Calicheamicin

Calicheamicin, an antitumor antibiotic, is a cytotoxic agent that causes double-strand DNA breaks. Calicheamicin is a DNA synthesis inhibitor^[1]. Calicheamicin is a click chemistry reagent, itcontains an Alkyne group and can undergo copper-catalyzed azide-alkyne cycloaddition (CuAAc) with molecules containing Azide groups.
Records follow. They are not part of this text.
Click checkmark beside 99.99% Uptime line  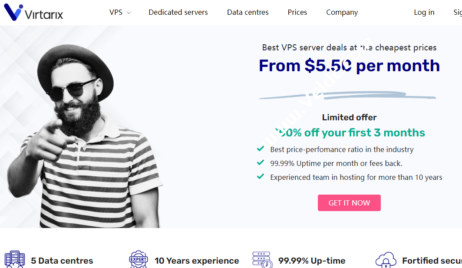(x=261, y=163)
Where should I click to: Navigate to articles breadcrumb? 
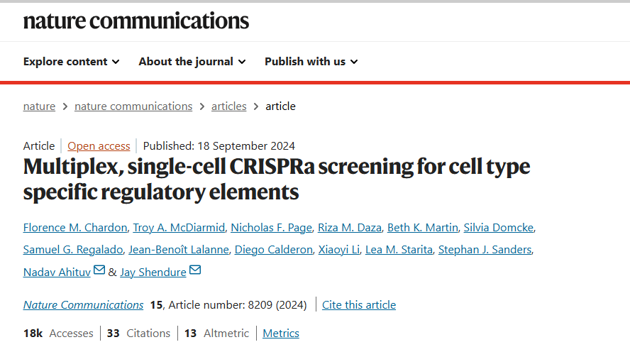pos(229,106)
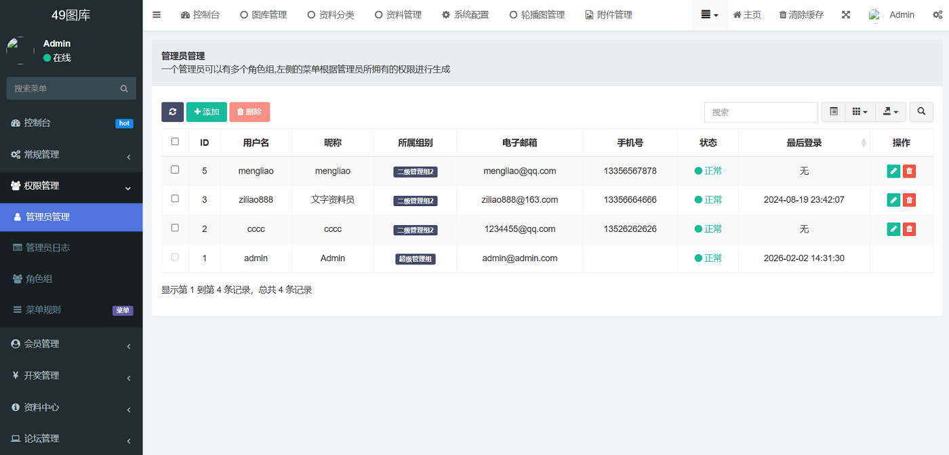Click the fullscreen icon in top bar
Screen dimensions: 949x455
pyautogui.click(x=846, y=14)

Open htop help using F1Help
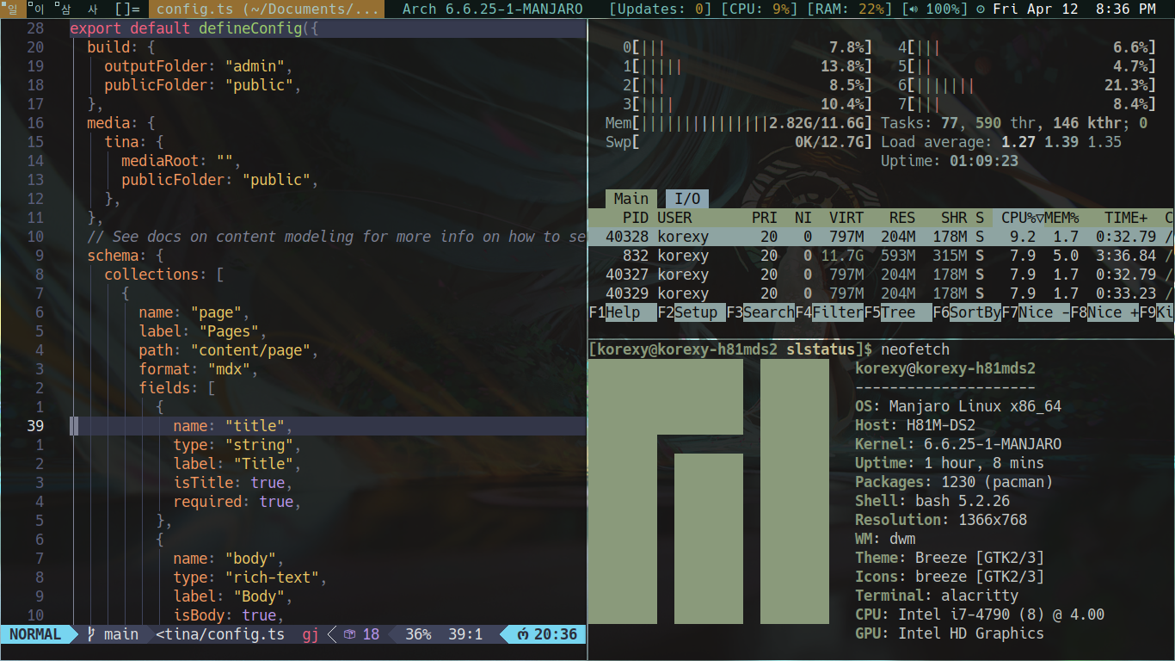point(615,312)
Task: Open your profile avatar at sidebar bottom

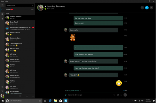Action: point(2,96)
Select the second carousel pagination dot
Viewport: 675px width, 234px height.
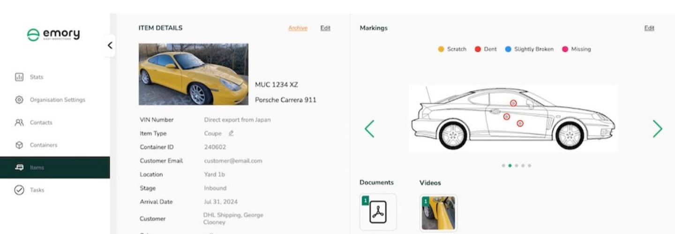pos(510,166)
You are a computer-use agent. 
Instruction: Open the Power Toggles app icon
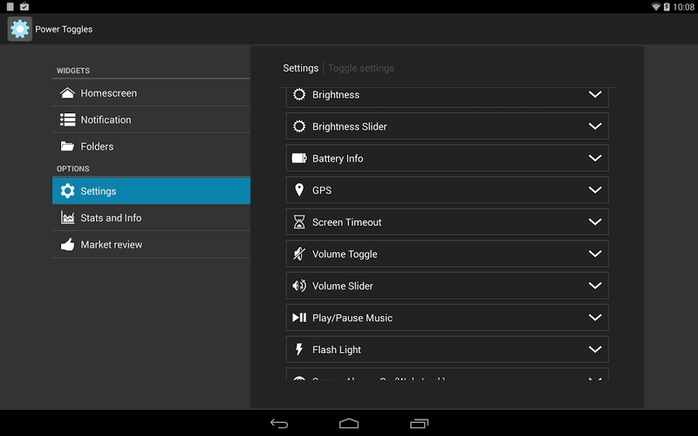[x=19, y=29]
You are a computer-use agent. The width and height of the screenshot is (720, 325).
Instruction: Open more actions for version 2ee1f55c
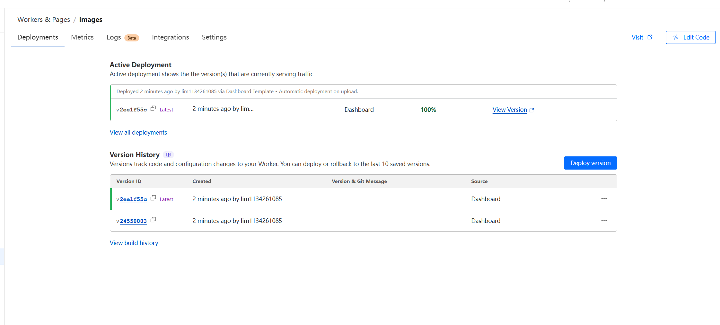(604, 199)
In Vitro: PF-06647263 (anti-EFNA4-ADC) is generated via conjugation of hE22 lysine residues to the AcButDMH-N-Ac-calicheamicin-γ1 linker-payload with an average drug-to-antibody ratio (DAR) of 4.6. PF-06647263 elicits antigen- and concentration-dependent cytotoxicity, as exposure to PF-06647263 for 96 hours results in cell death (EC₅₀= appr 1 ng/mL)^[1]. CMC-544, consisting of a humanized CD22 Ab linked to calicheamicin, is effective in pediatric primary B-cell precursor acute lymphoblastic leukemia (BCP-ALL) cells in vitro. CMC-544 induces cell death in various ALL cell lines in a dose- and time-dependent way, with IC₅₀ values ranging from 0.15 to 4.9 ng/mL. CMC-544 (10 ng/mL) is effective and specific in primary BCP-ALL cells^[2]. In CMC-544-treated cells, the level of CD22 has decreased relative to that on G5/44-treated cells and continued to decrease^[3]. In Vivo: An ADC comprising a humanized anti-EFNA4 monoclonal antibody conjugated to the DNA-damaging agent calicheamicin achieves sustained tumor regressions in both TNBC and ovarian cancer PDX in vivo. PF-06647263 (0.27, 0.36 mg/kg) results in significant tumor regressions in TNBC xenografts^[1].